Fin de la huelga


En un lugar de la Mancha, de cuyo nombre no quiero acordarme, no ha mucho tiempo vivía un hidalgo de los de lanza en astillero, adarga antigua, rocín flaco y galgo corredor. Stop. Detiene el reproductor. El ritmo de la voz retumba aún dentro de su cuerpo. El corazón le late al compás de las sílabas que pronuncia el lector del libro. Aunque ya ha acabado de escuchar todo el cuento, vuelve a poner el principio, recordando el momento en el que lo comenzó. Entonces no sabía lo intenso que sería ese viaje literario, ni tampoco sabía que esa primera frase se grabaría, quizá para siempre, en su memoria. Hidalgo, adarga, tiempo… su piel se erizó con cada palabra pronunciada de aquel modo hipnótico y supo que no podría dejar de escuchar, que llegaría hasta el final en aquella noche eterna en la que no durmió, en aquel día en que todo el alimento fue su voz.

Sonríe levemente, acariciando el aparato que contiene ese cuento. Había escuchado cientos de libros, leídos por todo tipo de voces. Pero nunca una como aquella.
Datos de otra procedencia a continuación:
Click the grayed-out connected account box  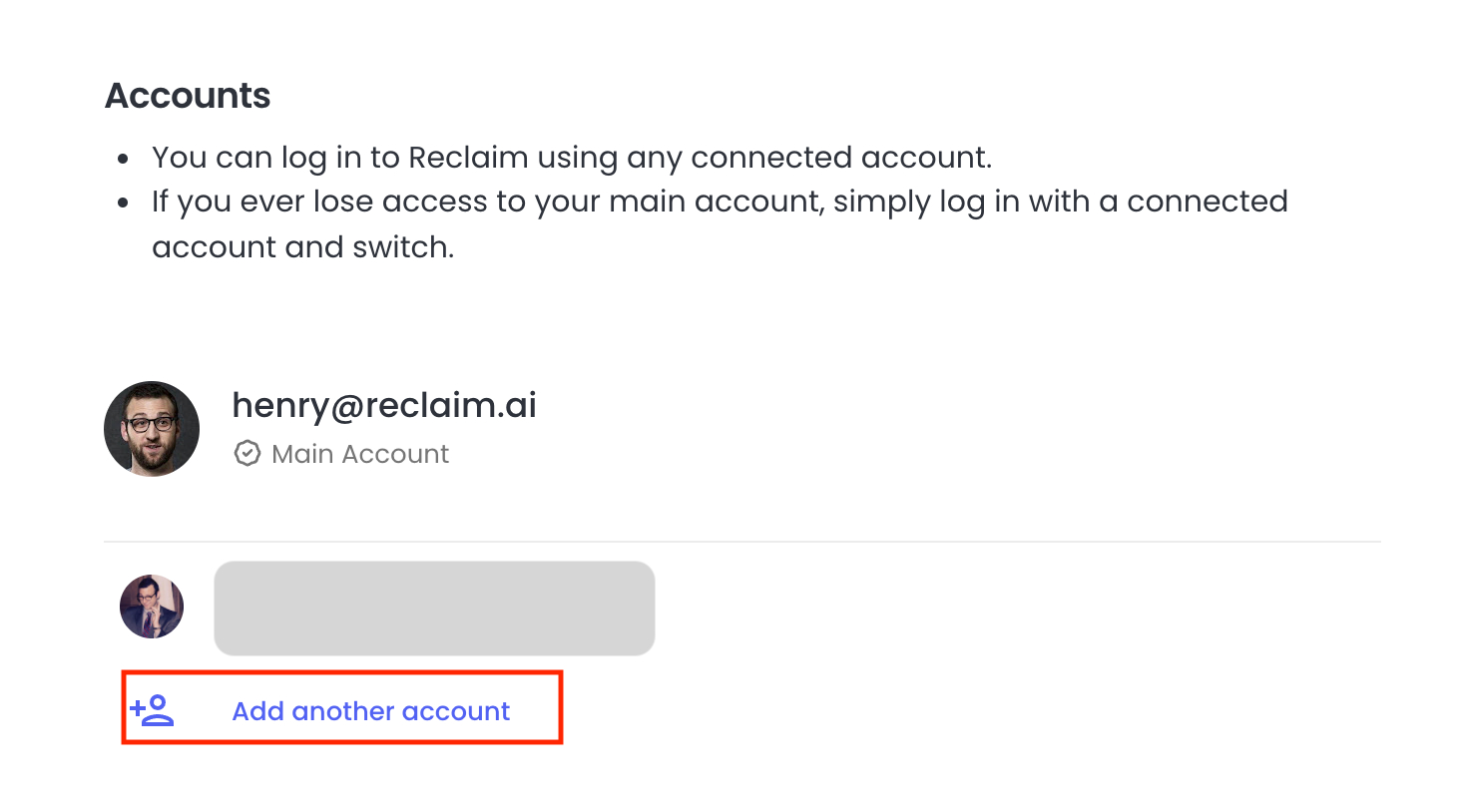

Hacía que su necesidad de escuchar las historias de la boca de otra persona fuese casi un privilegio. Siempre hubo alguien entre ella y el autor: irremediablemente una voz -bella, pero ajena- que modificaba la obra de arte transformándola a su pesar. Aquella voz, sin embargo, le pareció la única adecuada. Una voz profunda, firme y tierna. Pensó que, lanzada por un altavoz desde su ventana, sería capaz de provocar la revolución en la ciudad, o en el país, o en el mundo entero.

Toquetea el aparato buscando a Dulcinea en una frase. Play. Si os la mostrara -replicó don Quijote-, ¿qué hiciérades vosotros en confesar una verdad tan notoria? La importancia está en que sin verla lo habéis de creer, confesar, afirmar, jurar y defender; donde no, conmigo sois en batalla, gente descomunal y soberbia. Stop. Repite la frase otra vez, hasta notar de nuevo su corazón acelerarse. Nunca podrá verle, pero sólo oyéndole puede creer, confesar, afirmar, jurar y defender que lo ama. Necesita tocar el cuerpo en el que vibra esa voz, acariciar los rasgos del hombre que le habla en la oscuridad. Idealiza consciente al portador de esa voz absoluta. No es imposible, quizá improbable, pero no imposible. Encontrarle. Eso es todo. No piensa en lo difícil de la empresa, no alcanza a estimar la probabilidad de encontrar esa voz entre las miles o millones de voces de la ciudad. Simplemente coge la correa, se sujeta a su perra y sale a la calle. Ella es su fiel escudero, sus ojos y su cordura.